2023/05/12 | Par Orian Dorais

Dès son arrivée au pouvoir, il y aura bientôt cinq ans de cela, François Legault annonçait en grande pompe un « redressement national » en éducation, qui devait être mené par nul autre que le « prof idéaliste » Jean-François Roberge. Le premier ministre fanfaronnait alors que son gouvernement serait le premier depuis les années '60 à mettre la jeunesse et son apprentissage au sommet de ses priorités, insinuant ainsi qu'il aurait plus à coeur ce sujet que René Lévesque, rien de moins. Des objectifs ambitieux... qui n'ont rien donné.
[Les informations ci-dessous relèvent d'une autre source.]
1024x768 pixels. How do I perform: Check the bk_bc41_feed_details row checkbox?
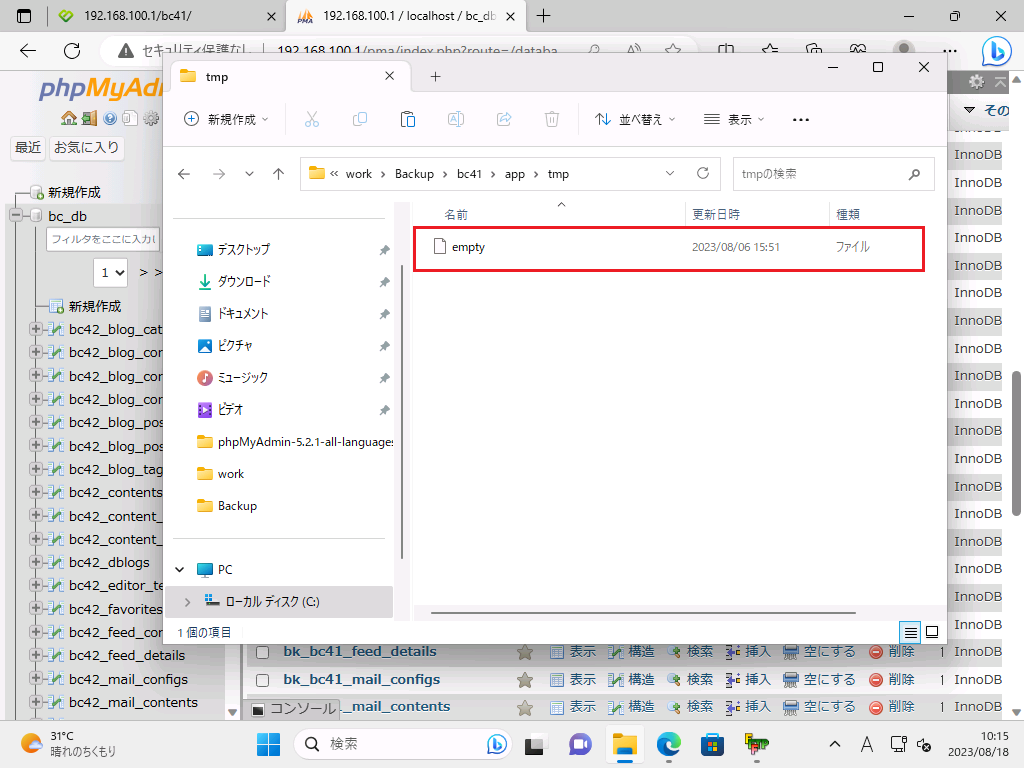click(x=263, y=652)
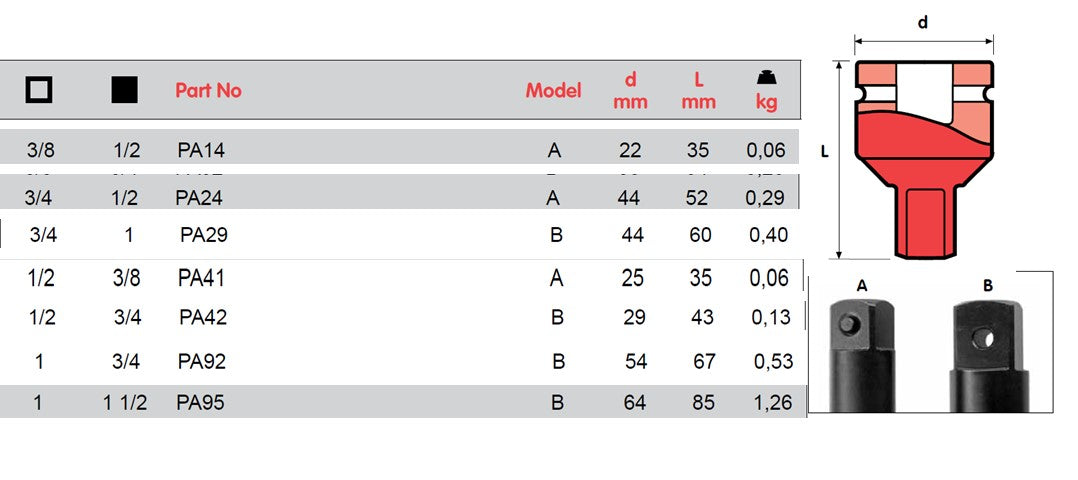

Au contraire, il serait difficile de trouver un gouvernement avec un pire bilan en éducation, depuis les années 1960. Pénurie record d'enseignants, affaiblissement de la démocratie scolaire, utilisation catastrophique de l'enseignement à distance, favoritisme dans l'attribution des contrats, incapacité de pallier la vétusté des écoles et j'en passe. Le surnom de « prof idéaliste » – devenu une sombre plaisanterie qui n'amuse personne – attribué à Roberge a été remplacé par un autre, moins flatteur,  soit « Gaétan Barrette de l'Éducation », les deux ministres partageant un amour pour la centralisation abusive. Le remplaçant de Roberge, Bernard Drainville, qui pour une fois fait preuve de cohérence politique, a choisi de poursuivre la centralisation avec son projet de loi 23. Je m'entretiens à ce sujet avec Josée Scalabrini, présidente de la Fédération des syndicats de l'Enseignement (FSE-CSQ).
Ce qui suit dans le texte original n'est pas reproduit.